Loyalty
Personnellement, j’ai plaidé au sein de la Commission en faveur d’un consensus pareto-optimal au sens fort, mais j’étais bien conscient, par ailleurs, que la recherche d’un équilibre efficace en matière de développement passe par des pondérations en termes de “préférences adaptatives” et non par des “partis pris” irréconciliables.
Au cours des écoutes citoyennes, on a pu constater que la défiance portait non pas sur la pertinence du NMD ou sur la crédibilité de ses options stratégiques, mais davantage sur l’effectivité de sa mise en œuvre. De fait, le narratif des réformes au Maroc est jalonné de stratégies peu ou prou audacieuses, mais qui sont restées chaque fois lettre morte, ou ont été abandonnées avant terme. Voire, certaines réformes ont généré des “effets pervers” dévastateurs.
Ce narratif schématique fonctionne, dans l’imaginaire citoyen, comme un véritable “biais rétrospectif” contribuant à disqualifier le discours de la réforme. Le rapport de la Commission octroie une place prépondérante au “comment” du NMD, aux conditions préalables de sa mise en œuvre, aux dispositifs qui sont de nature à rendre irréversible la nouvelle trajectoire du développement et, partant, à dissiper la défiance et rassurer les plus sceptiques que le NMD n’aura pas le même sort que les autres rapports qui ont été, par le passé, abandonnés à “la critique rongeuse des souris” (Marx).
---*---
§ Activité 1: D'après le texte sur le NMD, sur quoi portait surtout la défiance relevée pendant les écoutes citoyennes ?
§ Activité 2: Rédigez la suite du texte sur le NMD à partir de sa dernière phrase.
Les lignes qui suivent n'ont aucun rapport avec le texte sur le NMD.

§ Données ci-dessous:
---*---
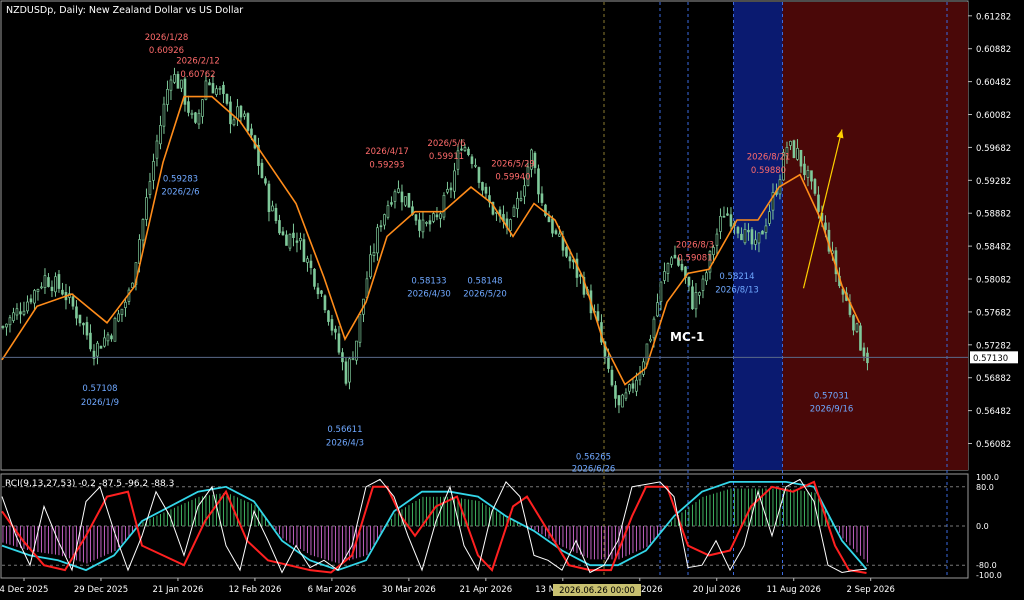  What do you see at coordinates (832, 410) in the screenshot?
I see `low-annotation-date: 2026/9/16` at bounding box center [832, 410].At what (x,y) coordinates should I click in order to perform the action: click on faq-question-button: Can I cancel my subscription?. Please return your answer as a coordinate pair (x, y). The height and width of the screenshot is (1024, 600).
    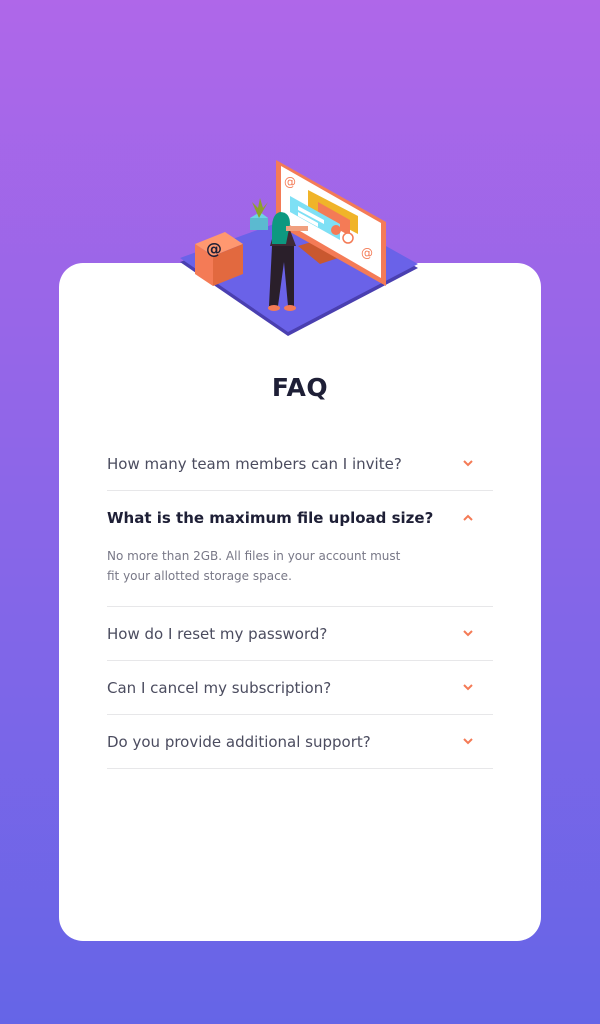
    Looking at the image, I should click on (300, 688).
---*---
§ Résultat attendu 1: Elle portait surtout sur l'effectivité de la mise en œuvre du NMD, et non sur sa pertinence ou sur la crédibilité de ses options stratégiques.

§ Résultat attendu 2:
Deux dispositifs, ou mécanismes, inédits sont précisément de nature à éviter au NMD le “cimetière des rapports” :
• Le “Pacte pour le développement” qui institutionnalise l’engagement de tous (État, institutions, privé, collectivités territoriales, société civile, citoyens) à traduire dans les faits les ambitions du NMD et à donner à ses choix stratégiques l’effectivité sans laquelle la perte de confiance des citoyens deviendrait radicale et définitivement irréparable ;
• Le second mécanisme est “dédié au suivi du NMD, à l’impulsion des chantiers stratégiques et à l’appui à la conduite du changement” et doit être porté par le Haut-Commissariat au Plan (HCP) nouvelle formule.
Ces deux dispositifs font partie des conditions nécessaires, bien qu’insuffisantes, au démarrage rapide de la mise en œuvre du NMD. Au-delà de sa lettre, l’esprit du NMD risque d’être détourné par les irréversibilités qu’une action incohérente, voire contraire, d’implémentation par le gouvernement pourrait générer.
L’économiste américain A. Hirschman (1970) souligne que face aux défaillances d’une institution, trois types de comportements peuvent être observés : “Loyalty” (loyauté), “Exit” (défection) ou “Voice” (prise de parole).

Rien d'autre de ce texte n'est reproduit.